Source data:
===============
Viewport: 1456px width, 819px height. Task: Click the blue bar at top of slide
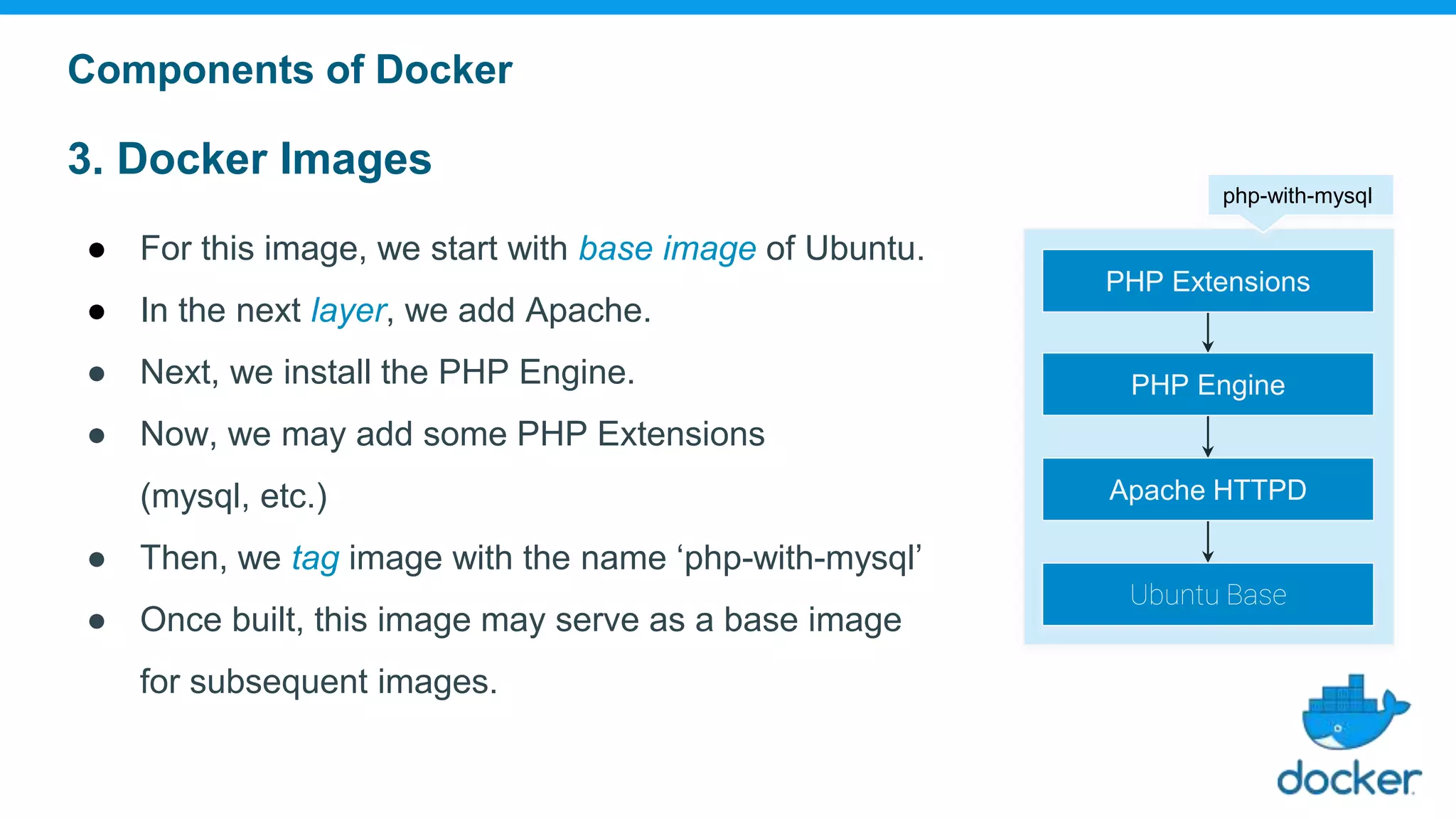point(728,7)
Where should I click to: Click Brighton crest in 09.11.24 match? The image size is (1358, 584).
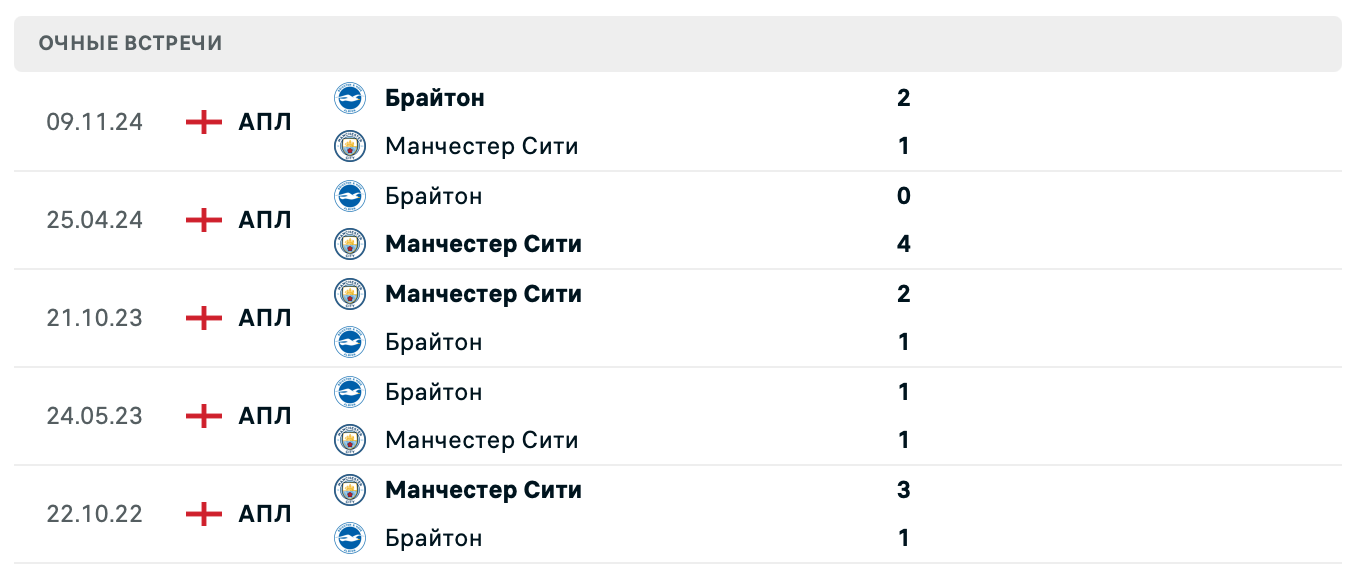pyautogui.click(x=350, y=98)
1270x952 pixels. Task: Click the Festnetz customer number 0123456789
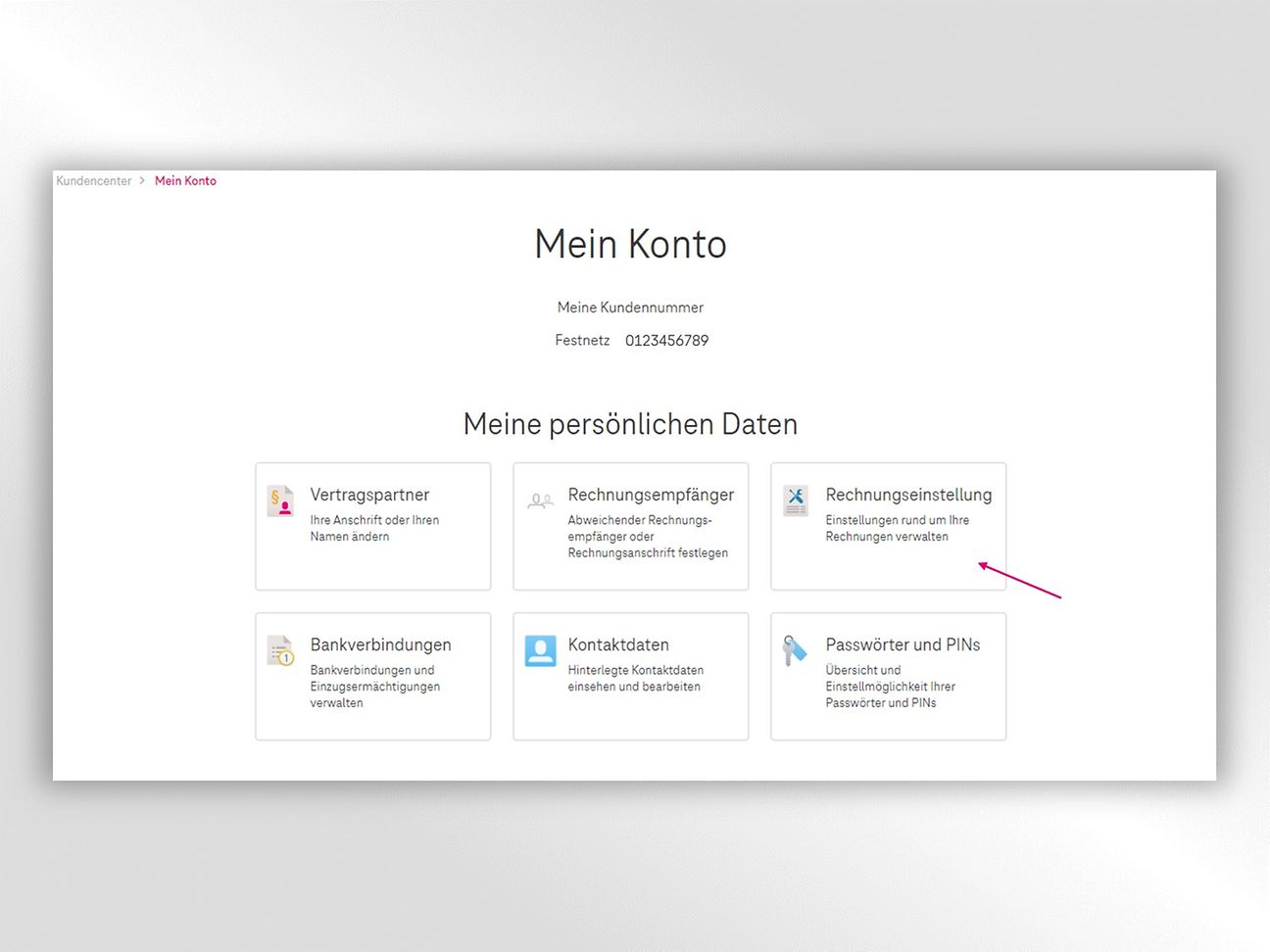[667, 340]
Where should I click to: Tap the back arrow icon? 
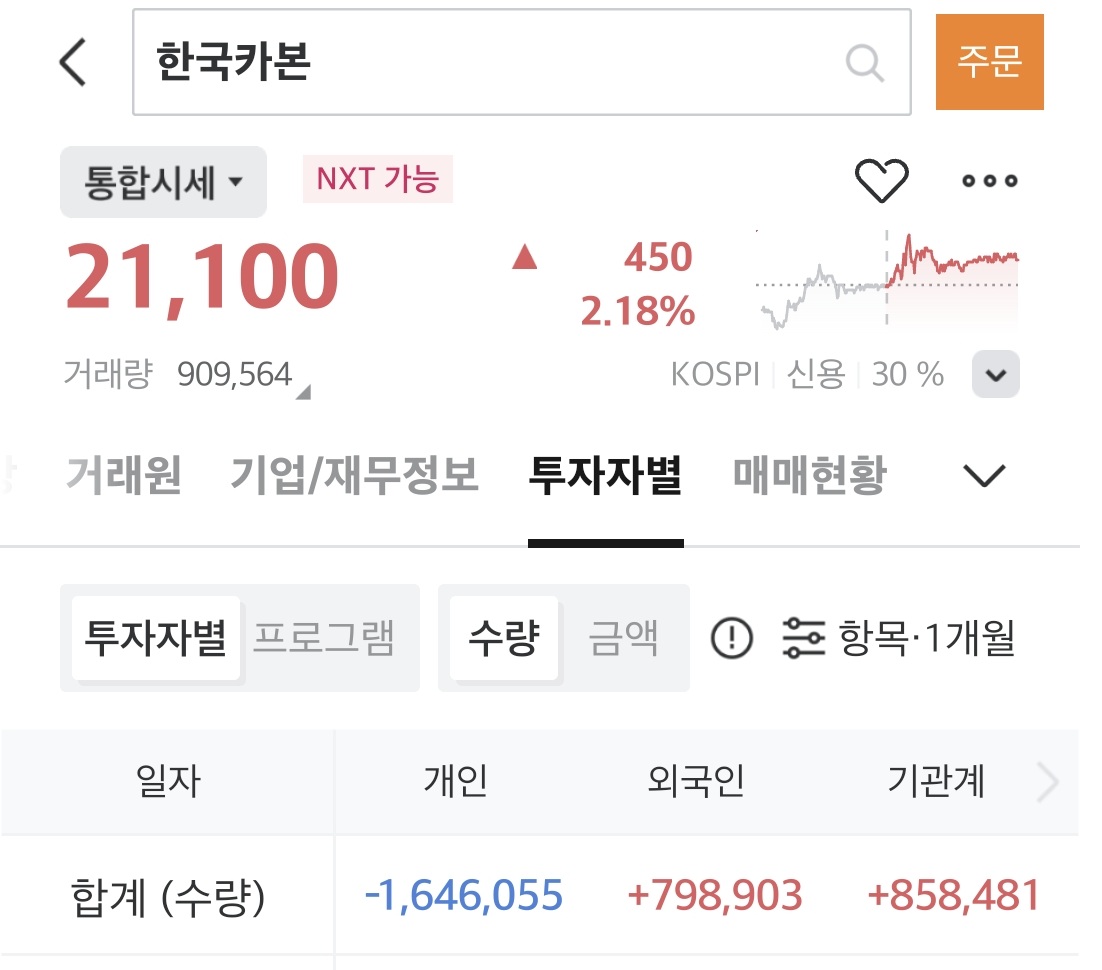click(73, 62)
===============
[Try it]: Write out the data once more exactly, omitting the pictures.

[Answer box]:
Viewport: 1456px width, 819px height. Task: Click the blue bar at top of slide
point(728,7)
Where should I click to: Click Brighton crest in 09.11.24 match? The image size is (1358, 584).
pyautogui.click(x=350, y=98)
1270x952 pixels. Task: Click the Festnetz customer number 0123456789
[667, 340]
Where should I click to: Tap the back arrow icon? 
click(73, 62)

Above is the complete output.